The files of 1000 (443 females, 557 men) consecutive patients seen at an ESPA program and 150 (44 females, and 106 men) consecutive patients who underwent rotator cuff surgery (repair or decompression) were reviewed. Significant gender disparity was observed in the referral pattern of injured workers seen at the ESPA program who were referred for surgical consultation (22 vs. 78 % for females and males respectively, p < 0.0001).
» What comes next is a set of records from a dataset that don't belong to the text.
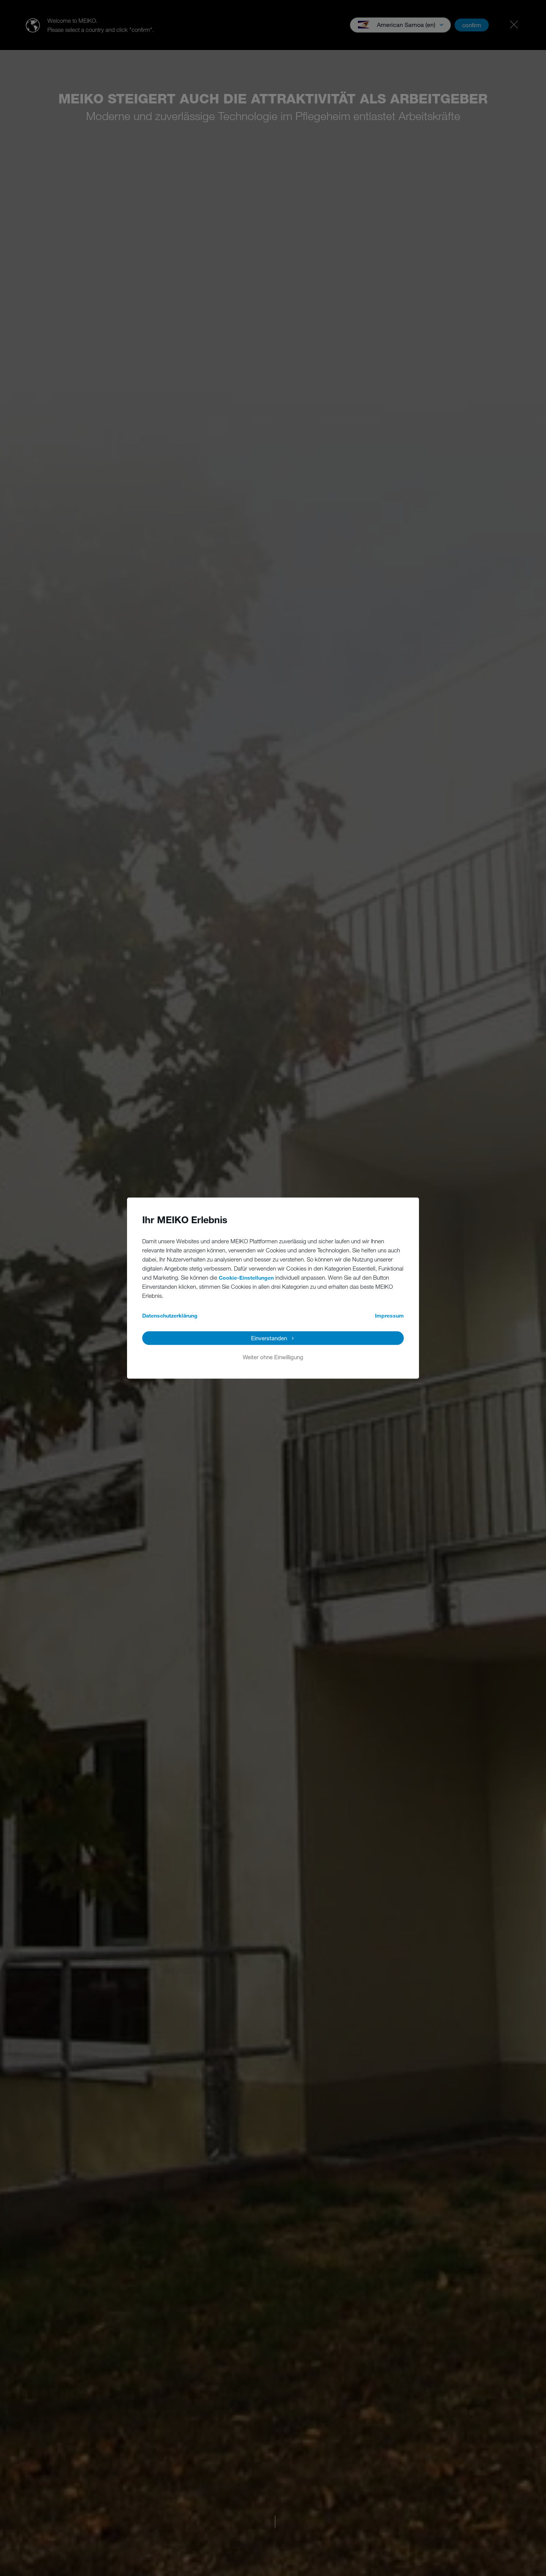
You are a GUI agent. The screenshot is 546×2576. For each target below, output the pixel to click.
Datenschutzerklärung (170, 1315)
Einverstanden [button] (269, 1338)
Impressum (389, 1315)
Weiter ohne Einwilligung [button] (273, 1357)
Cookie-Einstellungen (246, 1277)
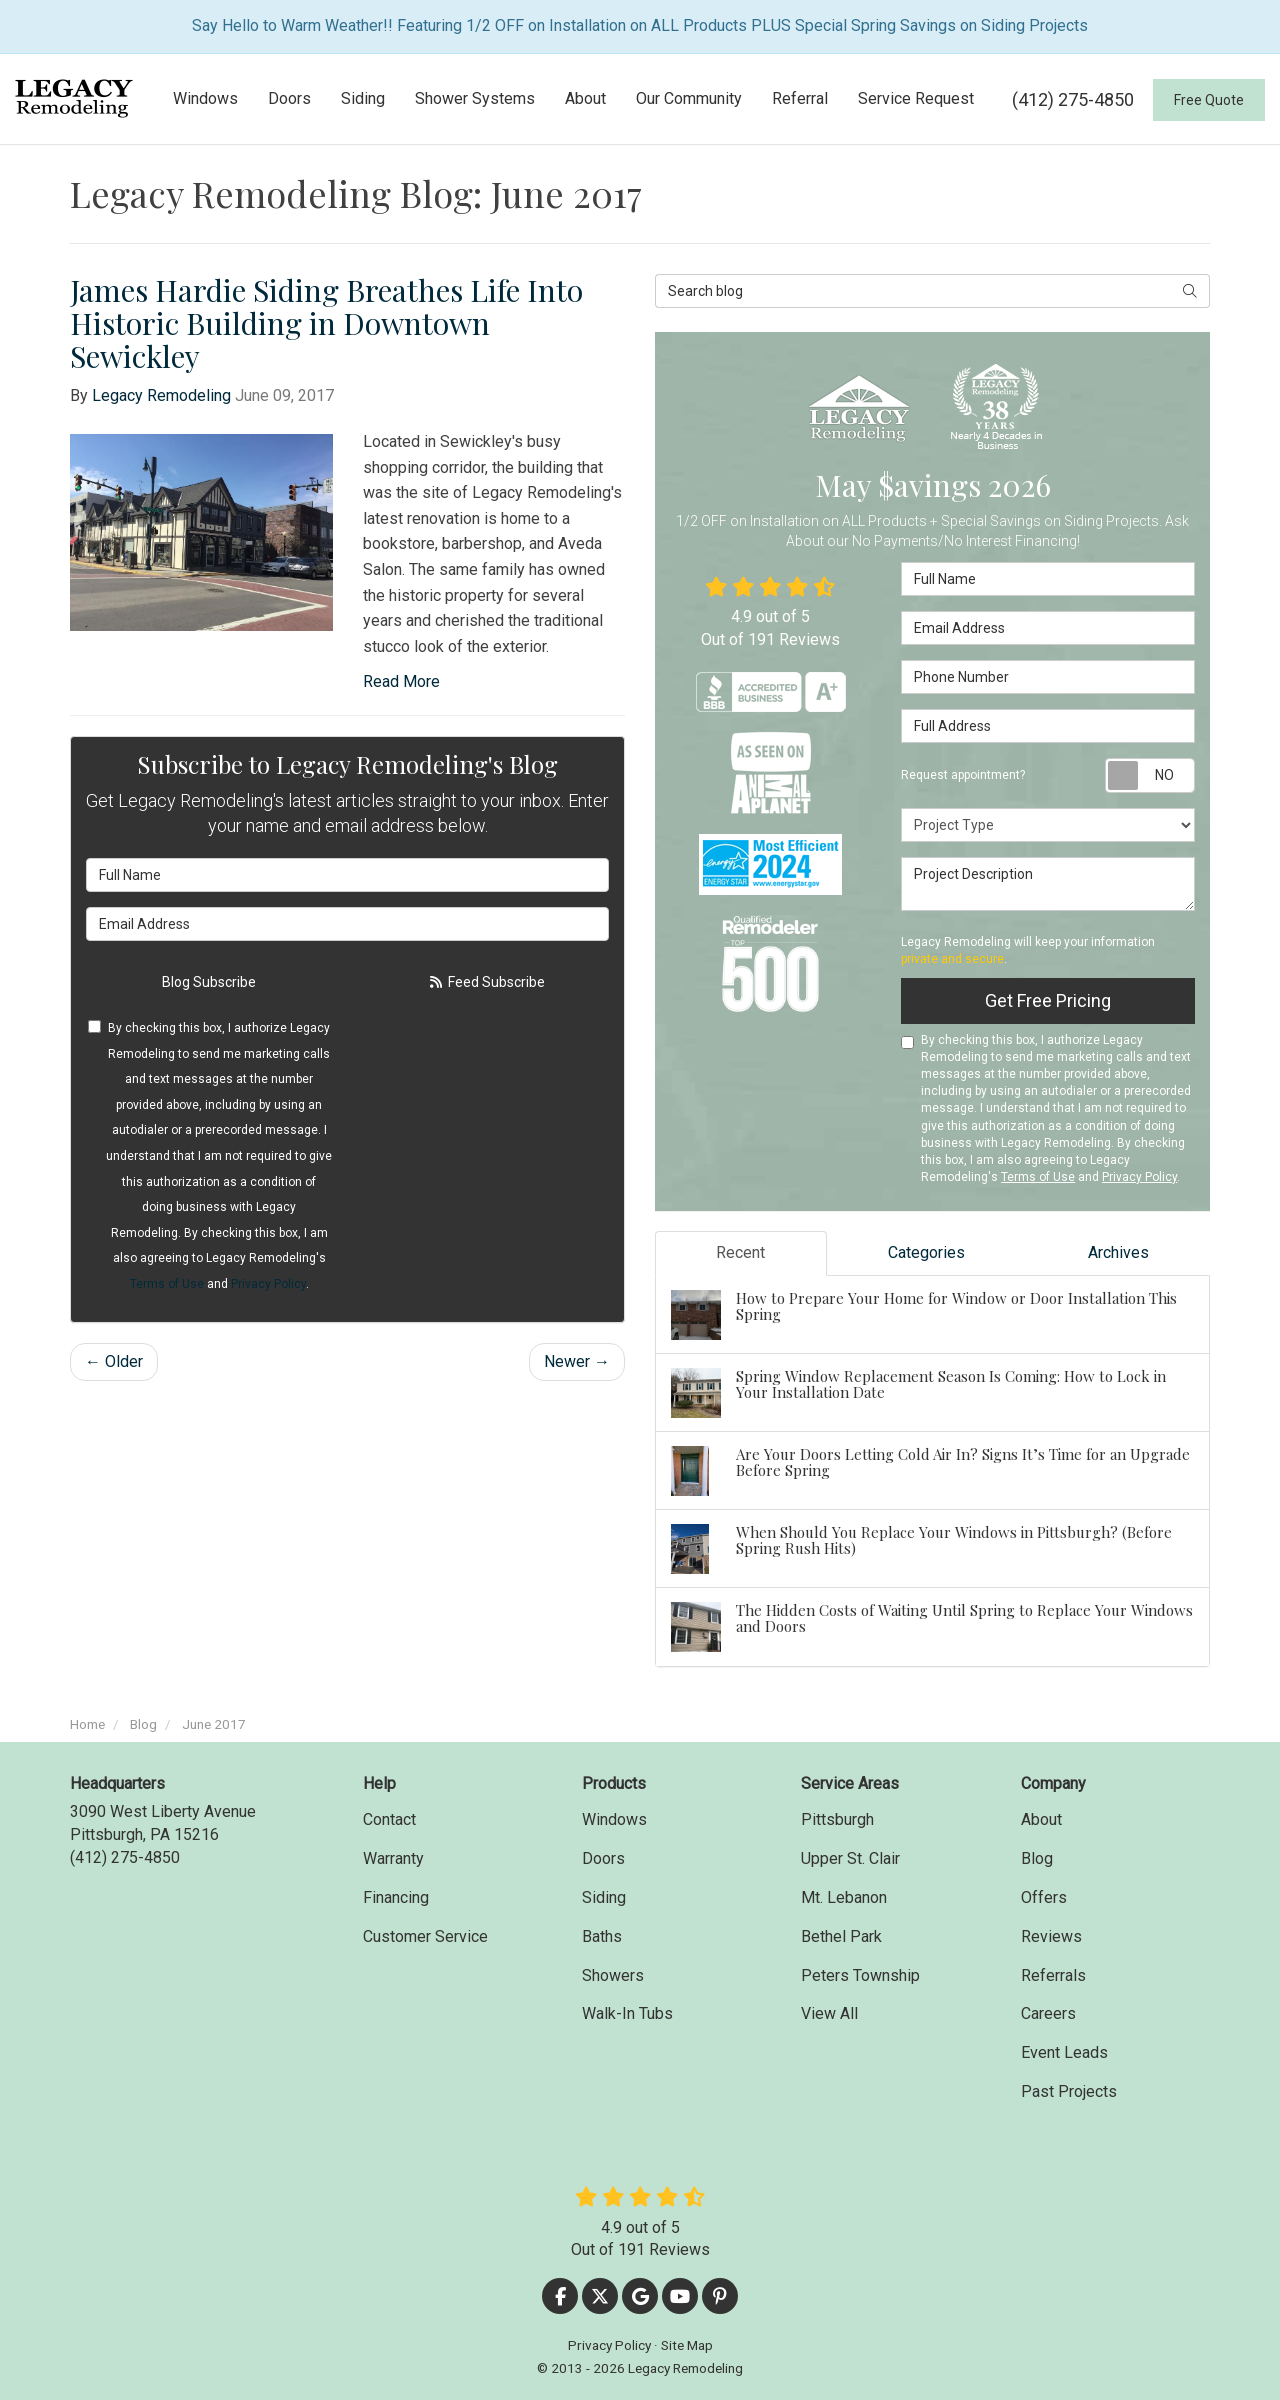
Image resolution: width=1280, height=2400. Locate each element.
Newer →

The independent rotator cuff surgical group had a similar gender discrepancy (29 % vs. 71 %, p < 0.0001). The timeframe from injury to surgery was longer in women in the surgical group (p = 0.01). As well, women waited longer from the date of consent to date of surgery (p = 0.04). Women had higher incidence of repetitive injuries (p = 0.01) with men reporting higher incidence of falls (p = 0.01). Women seen at the ESPA program were more disabled than men (p = 0.02). Women in both samples had a higher rate of medication consumption than men (p = 0.01 to <0.0001). Men seen at the ESPA program had a higher prevalence of full thickness rotator cuff tears (p < 0.0001) and labral pathology (p = 0.01). However, these pathologies did not explain gender disparity in the subsample of ESPA who were referred for surgical consultation or those who had surgery.
Sex and gender disparity exists in workers with shoulder injuries and is evident in the mechanism of injury, perceived disability, medication consumption, referral pattern, and wait time for surgery.
在受伤工人中,性别作为易受伤害的重要生物学决定因素,以及社会性别作为获取资源、获得医疗转诊和感知残疾的社会决定因素,其作用仍存在争议。本研究的目的是调查与工作相关的可补偿性肩部损伤后的性别差异。
本研究对两个独立的肩部损伤工人样本的数据进行横断面分析。残疾和疼痛的测量指标,对于在早期肩部医生评估(ESPA)项目中就诊的患者,采用手臂、肩部和手部快速残疾评定量表(QuickDASH)和数字疼痛评分量表(NPRS);对于接受手术的样本,采用美国肩肘外科医师学会(ASES)评估表和视觉模拟量表(VAS)。
回顾了在ESPA项目中连续就诊的1000例患者(443例女性,557例男性)的病历,以及150例接受肩袖手术(修复或减压)的连续患者(44例女性,106例男性)的病历。在ESPA项目中被转诊进行手术咨询的受伤工人的转诊模式中观察到显著的性别差异(女性和男性分别为22%和78%,p<0.0001)。独立的肩袖手术组也存在类似的性别差异(29%对71%,p<0.0001)。手术组中女性从受伤到手术的时间框架更长(p=0.01)。此外,女性从同意手术日期到手术日期的等待时间更长(p=0.04)。女性重复性损伤的发生率更高(p=0.01),而男性报告跌倒的发生率更高(p=0.01)。在ESPA项目中就诊的女性比男性残疾程度更高(p=0.02)。两个样本中的女性药物消费率均高于男性(p=0.01至<0.0001)。在ESPA项目中就诊的男性全层肩袖撕裂的患病率更高(p<0.0001),盂唇病变的患病率更高(p=0.01)。然而,这些病变并不能解释在被转诊进行手术咨询的ESPA子样本或接受手术的子样本中的性别差异。
肩部受伤工人存在性别差异,在受伤机制、感知残疾、药物消费、转诊模式和手术等待时间方面表现明显。